Hong Kong: Media tycoon Jimmy Lai has denied using his relationships with senior US government officials to influence American foreign policy towards Hong Kong and China, as he took the stand for the first time in his high-profile national security trial.
It was the first time the 76-year-old, a pro-democracy advocate and renowned critic of Beijing, has been heard in public since his arrest four years ago on charges of conspiracy to collude with foreign forces, and publishing seditious material.
Lai smiled and waved to family members as he entered the West Kowloon’s Magistrate Court in Hong Kong on Wednesday.
He has spent most of his time in custody in solitary confinement, and is facing possible life imprisonment under the Beijing-imposed national security law.

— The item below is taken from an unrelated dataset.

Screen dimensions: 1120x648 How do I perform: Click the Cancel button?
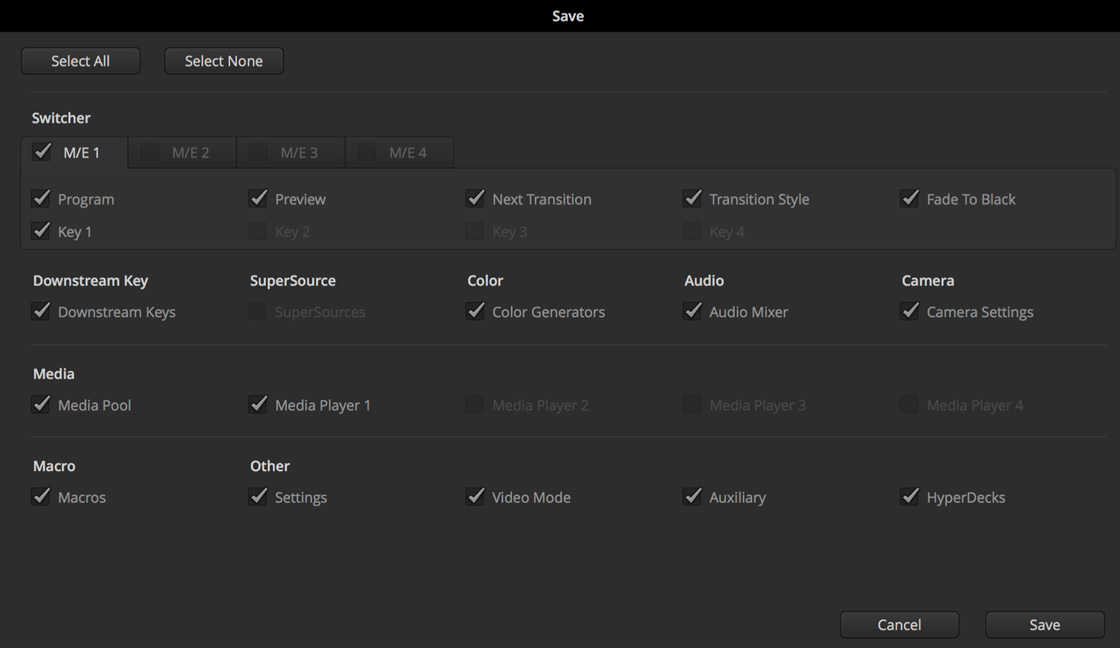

His now-shuttered Apple Daily was a prominent pro-democracy newspaper that was stridently critical of the Chinese and Hong Kong governments. It closed in 2021 after authorities froze Lai’s bank accounts and arrested key staff members.

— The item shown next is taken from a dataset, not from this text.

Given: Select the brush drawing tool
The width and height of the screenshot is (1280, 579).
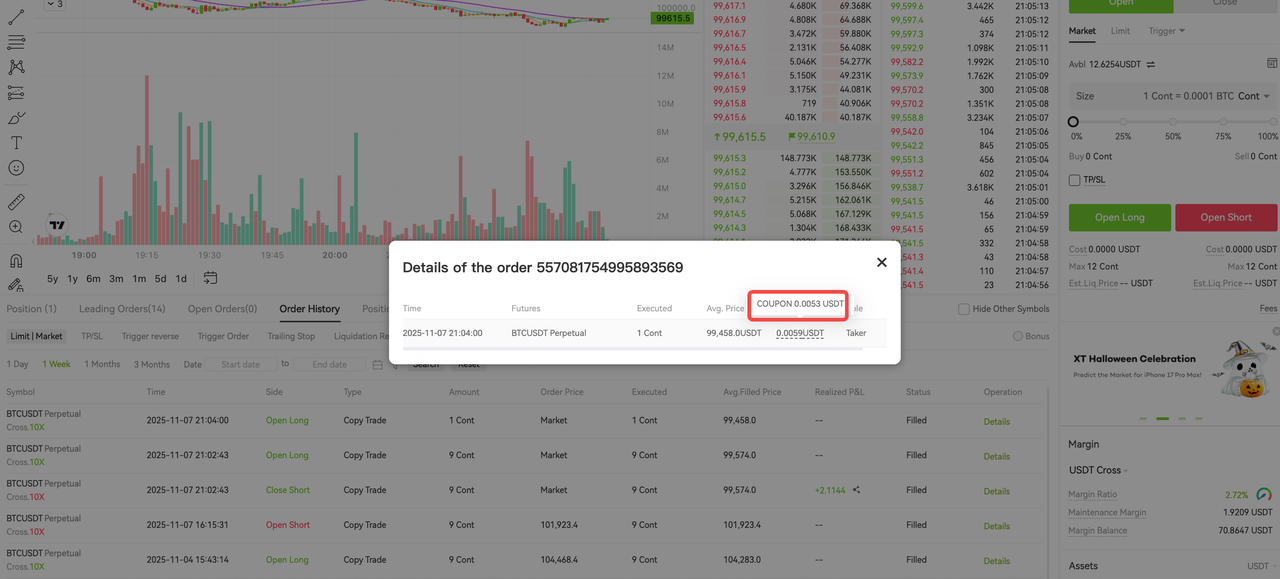Looking at the screenshot, I should 16,118.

Under questioning by his defence counsel Steven Kwan, Lai gave evidence of his relationships and acquaintances with senior members of Western governments and their associates, as well as high-profile Western journalists whom the prosecution alleged were Lai’s “external political connections”.

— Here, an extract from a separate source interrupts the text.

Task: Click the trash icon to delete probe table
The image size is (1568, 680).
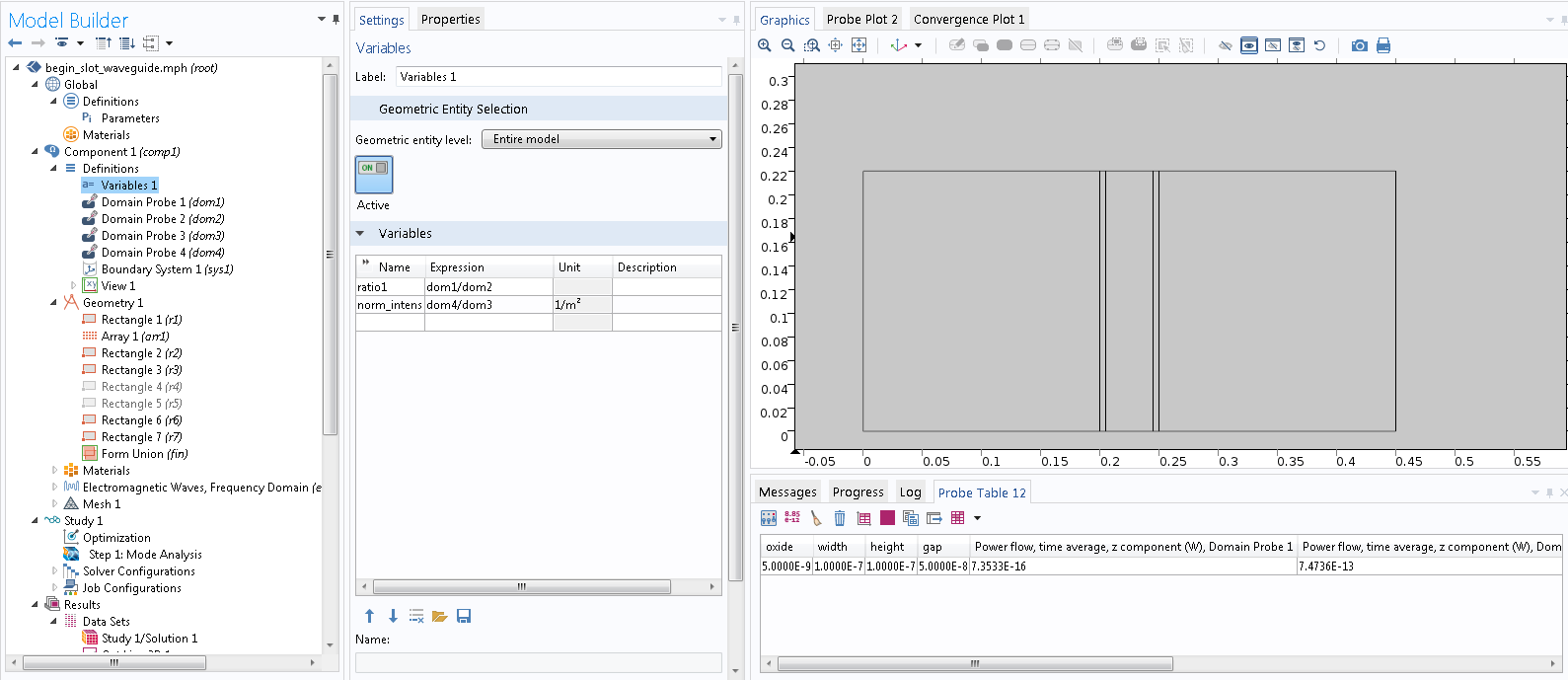Action: pyautogui.click(x=840, y=518)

The court was shown an infographic prepared by the prosecution with headshots of his alleged contacts, including incoming US president Donald Trump and senior members of his past administration, former president of Taiwan Tsai Ing-wen, former British politician Lord Elton, and former governor of Hong Kong Chris Patten.
Lai has been accused by the prosecution of lobbying foreign governments “to impose sanctions or blockade, or engage in other hostile activities” against the Hong Kong and Chinese governments.
Asked by Kwan whether he attempted to “try to influence foreign policy on Hong Kong or China through these people” or if he requested them to take action against China or Hong Kong, Lai responded “never”.
Lai said he had never met Trump or communicated directly or indirectly with the former president, who last month told a conservative podcast he would “100 per cent” speak to Chinese President Xi Jinping about getting Lai out of China.
However, Lai did confirm he had held meetings with top Trump administration officials in 2019 – then-US vice president Mike Pence and secretary of state Mike Pompeo – and urged them to speak up in support of the democracy movement as anti-government protests rocked Hong Kong. But he denied using those meetings to lobby the US government to take a particular form of action.
“I would not bear to ask the vice president to do anything. I just relayed to him what happened in Hong Kong when he asked me,” Lai said of his meeting with Pence in Washington in July 2019, which he said was initiated by the Trump administration.
“How could I ask for any action? This is beyond me.”
In a separate meeting with Pompeo, Lai said he asked him “not to do something, but to say something, to voice his support for Hong Kong”.
Lai said he would regularly meet with former US national security adviser John Bolton, after Bolton left the Trump administration. When Lai travelled to the US, he would sit in on meetings of Bolton’s think tank, which wasn’t named in court. He described the discussions as chit-chat and general conversations about the state of affairs in Hong Kong and the US.
Lai also told the court of how he introduced former US deputy defence secretary Paul Wolfowitz and retired US army general Jack Keane to Tsai when she was Taiwan president because she wanted to know “the sentiment and thinking of the Trump administration”.
Asked why he wanted to help Taiwan, Lai said “because Taiwan is the only democracy of Chinese people, for the whole history of Chinese people.”
He described the Apple Daily as embodying the core values of Hong Kong: “rule of law, freedom, pursuit of democracy, freedom of speech, freedom of religions, freedom of assembly.”
Lai said he had never donated money to political parties outside Hong Kong, and had never been a member of a political party. But he admitted he had given money to at least one overseas think tank, saying their free market principles resonated with him. But he denied it was intended to influence the think tank’s foreign policy direction.
Lai is the most high-profile target of the national security law imposed by Beijing on Hong Kong in 2020 when it claimed the measure was a necessary to restore order after months of anti-government protests, which at times turned violent.
Since then, hundreds of pro-democracy figures have been arrested and jailed including opposition politicians, journalists and academics, in a sweeping crackdown that has been condemned by Western governments and human rights groups.
On Tuesday, 45 of the city’s leading pro-democracy activists were jailed for between four and 10 years for holding an unofficial primary election in July 2020 that aimed to help democrats win majority control of Hong Kong’s legislature. Among them was Australian citizen Gordon Ng, who was sentenced to seven years and three months.